The Gulf region has been in a state of perpetual disquiet. The failure so far to revive the Iran nuclear deal has injected new uncertainty into the relationship between Iran and its Western-backed neighbours. Absent reliable channels of communication between adversaries, it is anyone’s guess where flare-ups might lead. Bilateral talks between Iran and Gulf Arab states are an important initial step in opening such channels and thus reducing chances of inadvertent escalation. But the region needs mechanisms for keeping relations on an even keel in the long run. The best sort would be a regionwide dialogue effort, loosely modelled on the CSCE experience. 

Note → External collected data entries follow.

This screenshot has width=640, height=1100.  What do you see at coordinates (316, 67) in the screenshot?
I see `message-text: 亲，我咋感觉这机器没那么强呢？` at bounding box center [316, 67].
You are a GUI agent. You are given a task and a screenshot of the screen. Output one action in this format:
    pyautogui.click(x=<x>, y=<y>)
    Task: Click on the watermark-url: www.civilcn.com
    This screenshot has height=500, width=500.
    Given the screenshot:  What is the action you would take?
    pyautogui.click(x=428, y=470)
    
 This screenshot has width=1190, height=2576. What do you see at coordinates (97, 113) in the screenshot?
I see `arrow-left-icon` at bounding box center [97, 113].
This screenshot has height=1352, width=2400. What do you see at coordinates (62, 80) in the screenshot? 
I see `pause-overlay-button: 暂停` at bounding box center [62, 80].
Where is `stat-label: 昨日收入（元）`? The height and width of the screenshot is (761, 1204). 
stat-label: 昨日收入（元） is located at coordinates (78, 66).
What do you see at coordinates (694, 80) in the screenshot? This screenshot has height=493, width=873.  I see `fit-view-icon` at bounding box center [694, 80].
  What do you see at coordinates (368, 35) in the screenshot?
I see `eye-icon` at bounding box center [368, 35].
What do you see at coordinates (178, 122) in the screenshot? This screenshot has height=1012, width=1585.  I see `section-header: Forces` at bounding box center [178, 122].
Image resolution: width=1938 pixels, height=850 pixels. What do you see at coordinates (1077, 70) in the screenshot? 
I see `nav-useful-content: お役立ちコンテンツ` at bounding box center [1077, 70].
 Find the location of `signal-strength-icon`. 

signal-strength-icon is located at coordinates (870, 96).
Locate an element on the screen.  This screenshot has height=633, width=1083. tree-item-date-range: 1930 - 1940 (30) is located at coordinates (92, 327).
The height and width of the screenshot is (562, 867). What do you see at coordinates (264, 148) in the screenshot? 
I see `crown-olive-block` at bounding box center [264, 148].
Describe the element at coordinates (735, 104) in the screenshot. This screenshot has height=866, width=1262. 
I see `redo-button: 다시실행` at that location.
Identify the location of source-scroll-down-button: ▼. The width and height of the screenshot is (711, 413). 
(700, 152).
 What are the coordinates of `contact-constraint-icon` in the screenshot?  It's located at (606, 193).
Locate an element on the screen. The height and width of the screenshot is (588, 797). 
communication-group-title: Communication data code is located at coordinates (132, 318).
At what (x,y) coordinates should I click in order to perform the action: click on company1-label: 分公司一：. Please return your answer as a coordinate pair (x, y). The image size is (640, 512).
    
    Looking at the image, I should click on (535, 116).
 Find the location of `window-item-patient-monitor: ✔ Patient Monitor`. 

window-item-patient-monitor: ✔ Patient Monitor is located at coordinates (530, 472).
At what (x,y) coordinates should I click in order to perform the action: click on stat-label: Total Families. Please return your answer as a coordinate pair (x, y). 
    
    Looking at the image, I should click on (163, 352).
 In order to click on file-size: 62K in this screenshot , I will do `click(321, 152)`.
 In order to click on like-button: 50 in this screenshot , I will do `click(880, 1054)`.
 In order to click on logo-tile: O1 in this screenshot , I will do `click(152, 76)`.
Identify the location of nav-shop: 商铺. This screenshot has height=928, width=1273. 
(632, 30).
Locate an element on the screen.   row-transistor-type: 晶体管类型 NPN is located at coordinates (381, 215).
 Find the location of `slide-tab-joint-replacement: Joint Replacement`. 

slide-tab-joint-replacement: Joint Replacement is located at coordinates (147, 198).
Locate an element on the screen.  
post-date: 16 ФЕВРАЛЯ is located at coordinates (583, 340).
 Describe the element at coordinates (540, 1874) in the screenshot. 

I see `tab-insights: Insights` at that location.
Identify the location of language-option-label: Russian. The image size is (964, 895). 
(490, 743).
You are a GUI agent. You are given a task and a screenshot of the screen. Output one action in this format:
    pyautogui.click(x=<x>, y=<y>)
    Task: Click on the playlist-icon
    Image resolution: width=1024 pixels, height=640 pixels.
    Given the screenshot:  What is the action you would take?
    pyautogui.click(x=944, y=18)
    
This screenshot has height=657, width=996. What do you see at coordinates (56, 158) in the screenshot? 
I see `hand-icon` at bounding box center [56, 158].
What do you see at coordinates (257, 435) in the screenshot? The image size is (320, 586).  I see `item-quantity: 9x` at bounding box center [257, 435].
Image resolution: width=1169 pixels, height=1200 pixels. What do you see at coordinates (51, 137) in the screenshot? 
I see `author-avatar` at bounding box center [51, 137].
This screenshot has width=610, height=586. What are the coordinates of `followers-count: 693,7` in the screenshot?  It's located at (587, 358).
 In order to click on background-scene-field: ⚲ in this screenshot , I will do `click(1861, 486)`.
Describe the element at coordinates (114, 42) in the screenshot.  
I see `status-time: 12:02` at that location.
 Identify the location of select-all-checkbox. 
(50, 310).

Yet to move from bilateral to multilateral talks has proven to be a major challenge. A number of factors add to the difficulty: distrust among allies within the GCC; Gulf Arab states’ insistence that Saudi Arabia lead them in such an effort, with UN Security Council and possibly direct U.S. backing; Iran’s countervailing demand that the U.S. have no direct part; and all sides’ preconditions concerning matters that can be resolved only as a result of regional dialogue. 

The EU and its member states, preferably with UN support and a U.S. green light, can step in here to play an important, constructive role, led by an EU special representative for the Gulf, a position they should promptly create and fill with a senior diplomat who has deep regional experience and is viewed as neutral by the relevant players. The Europeans have long held back on this appointment, waiting for nuclear talks to come to fruition. Yet the representative should be appointed, and regional dialogue facilitated, with or without a nuclear deal, whose full restoration would likely have only limited positive impact on interstate relations and whose failure can only aggravate them.

The EU special representative, once appointed, should push for regional stability and dialogues (as laid out in the EU’s Joint Communication) as a priority. Job one is to get Saudi-Iranian talks going again. On the Emirati side, while Europe played no role in starting the bilateral UAE-Iran track, the representative could encourage the two sides to build on these talks to advance a regionwide dialogue. 

In parallel, European actors should start exploring the possibilities for such a multilateral venture. Using expertise gathered during the CSCE process, as well as their good offices and (mostly) good standing in the region, and building on the Baghdad Conference and bilateral talks already under way, the EU and member states, as well as Norway and Switzerland, could test ideas with the pertinent players in the Gulf, starting with intra-GCC relations and moving to include Iran and Iraq. These ideas – about objectives, process, contours and agenda – should form the basis for any effort at starting a regionwide dialogue. The Europeans should then pledge diplomatic support and, if necessary, provide the venues for such an undertaking. 

The process should involve several parallel tracks that focus on different areas of cooperation and conflict, and proceed at different paces and as independently from each other as possible. Initial meetings should focus on actionable confidence-building and de-confliction measures, ranging from cooperation on religious pilgrimages to more difficult issues like establishing a military-to-military hotline or a maritime dialogue. States could also sign a statement of principles committing to non-interference and respect for sovereignty and territorial integrity, as well as disavowing the use of force. Then, the EU and its member states could back a range of projects to improve people-to-people exchanges among Gulf citizens to bolster the high-level political dialogue taking place in parallel; promote enhanced regional economic cooperation; and offer technical assistance in support of countries’ transition to renewable sources of energy.